• YOUR OBJECTIVE:
Which lines run from the line with "Instruction: Enable the" to the end of the entries? Write out exactly those, leaving out the pictures.

• RECORDS TO USE:

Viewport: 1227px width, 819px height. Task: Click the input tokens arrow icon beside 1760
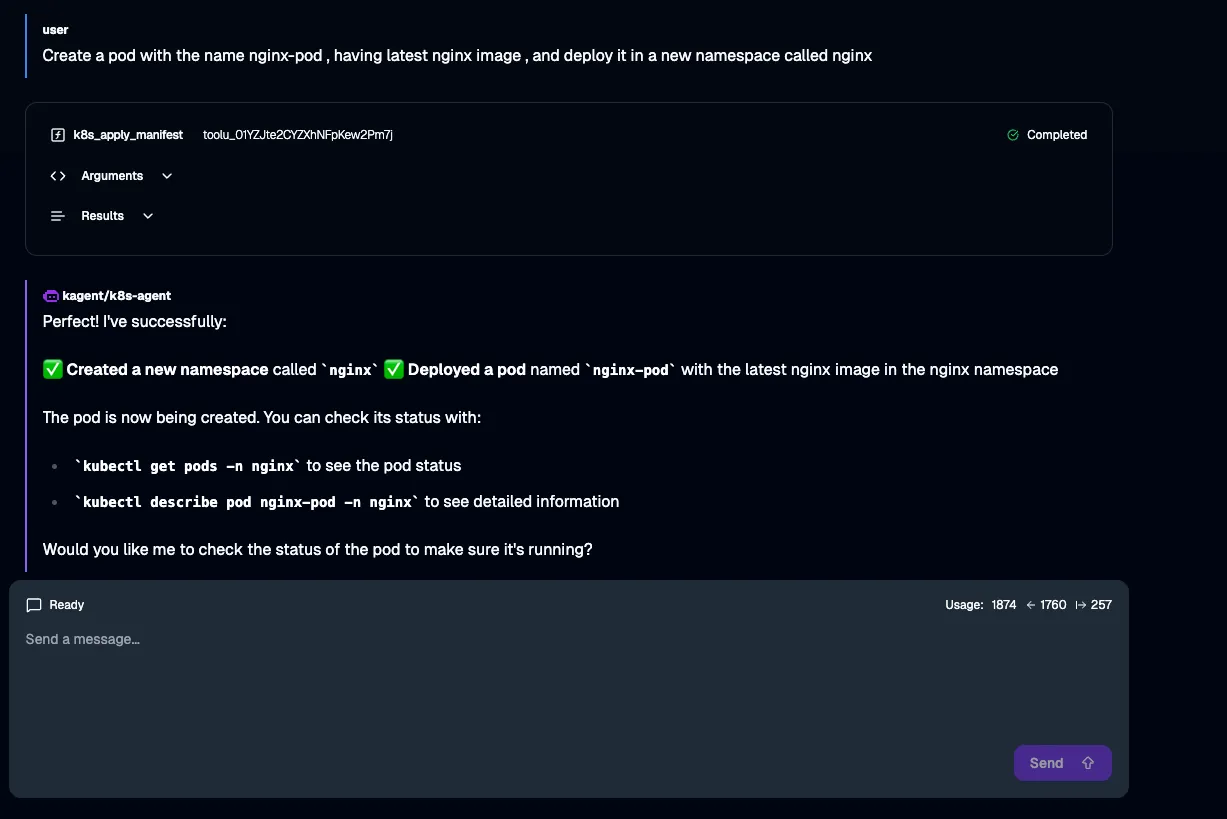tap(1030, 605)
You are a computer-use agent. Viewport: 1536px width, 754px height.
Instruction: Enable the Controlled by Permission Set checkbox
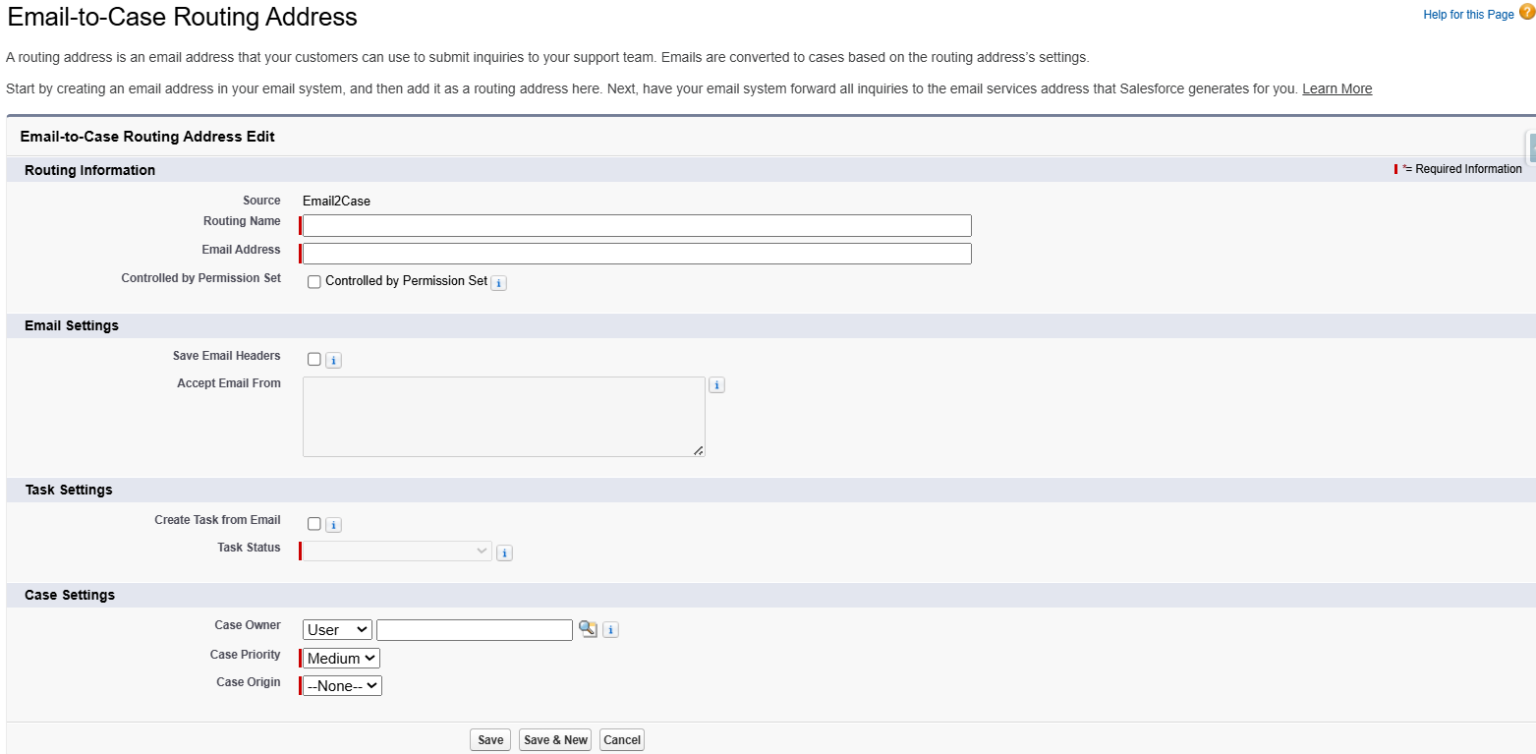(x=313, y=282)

• ANSWER FOR THIS EXERCISE:
Instruction: Enable the Controlled by Permission Set checkbox
(x=313, y=282)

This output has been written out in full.